Monday 28 July 2008

TSE visits to the British Library

I had specific goals in mind for my visits to the British Library. I had chosen T. S. Eliot for my research subject, and I wanted to review the materials that they had about Mr. Eliot that were unique to that library, my reasoning being that any books that they might have would also be available in the states through my home university library. We had been cautioned early on to know what we were looking for or what we wanted to see before we came to the library—not after we got there, as it would be an inefficient use of their time and space. I took advantage of my reader’s card and ordered everything I could online before my visit so, hopefully, it would be there waiting on me when I arrived.

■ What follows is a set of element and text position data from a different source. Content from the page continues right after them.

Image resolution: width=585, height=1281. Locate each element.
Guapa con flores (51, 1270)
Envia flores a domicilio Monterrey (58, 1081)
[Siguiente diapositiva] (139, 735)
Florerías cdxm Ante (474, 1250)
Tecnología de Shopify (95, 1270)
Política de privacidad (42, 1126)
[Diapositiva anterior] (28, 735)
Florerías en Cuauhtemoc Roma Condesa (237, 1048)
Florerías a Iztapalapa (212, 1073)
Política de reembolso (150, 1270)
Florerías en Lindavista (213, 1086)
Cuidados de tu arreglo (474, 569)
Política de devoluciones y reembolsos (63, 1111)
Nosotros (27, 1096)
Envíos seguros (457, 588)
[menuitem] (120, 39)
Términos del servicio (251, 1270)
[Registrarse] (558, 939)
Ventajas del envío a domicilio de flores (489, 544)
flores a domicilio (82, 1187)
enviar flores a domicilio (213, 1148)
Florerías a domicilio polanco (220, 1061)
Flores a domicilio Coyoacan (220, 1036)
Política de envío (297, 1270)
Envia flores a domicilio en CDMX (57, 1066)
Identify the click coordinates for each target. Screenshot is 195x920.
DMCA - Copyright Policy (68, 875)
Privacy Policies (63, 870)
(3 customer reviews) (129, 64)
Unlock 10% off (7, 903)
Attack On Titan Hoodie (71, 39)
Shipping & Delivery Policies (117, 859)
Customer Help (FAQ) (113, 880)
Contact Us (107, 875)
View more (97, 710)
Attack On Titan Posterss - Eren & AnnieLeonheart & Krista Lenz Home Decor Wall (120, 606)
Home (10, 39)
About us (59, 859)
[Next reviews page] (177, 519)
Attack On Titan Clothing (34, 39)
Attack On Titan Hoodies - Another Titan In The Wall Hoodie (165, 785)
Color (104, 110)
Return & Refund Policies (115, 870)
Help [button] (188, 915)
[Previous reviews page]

So, with the bibliography of a biography of Eliot in hand—the Peter Ackroyd bio, acknowledged to be the most complete volume, which is a difficult undertaking, as Eliot himself set forth guidelines in his will that have made it as hard as possible for anyone to write his biography—I set out for unique documents. These were to be found in the letters of the Schiffs, close personal friends of Eliot and his first wife, and in the papers of Harriet Shaw Weaver, publisher of the journal The Egoist, and also the first to publish the slim collection titled Prufrock and Other Observations, which brought Eliot onto the London literary scene with a bang. The British Library holds the account book for this first collection, along with another little black ledger with A Portrait of the Artist as a Young Man written across the front. There are volumes to be written about this pioneering female publisher, and it was a wonder to get to finger through her business correspondence. They also have, in their rare books collection, a copy of that first 1917 Prufrock, and I requested and was able to thumb through that little treasure as well.

Part of the Weaver collection included her proud publisher’s clippings of all of the reviews of Prufrock when it was first released, which would be nearly impossible to find now and made quite an interesting read, as did many of her other papers. In fact, a great deal of the research that I did felt a little like voyeurism and not much like research, since I was just grasping at straws to find the direction in which I wanted to venture for my project.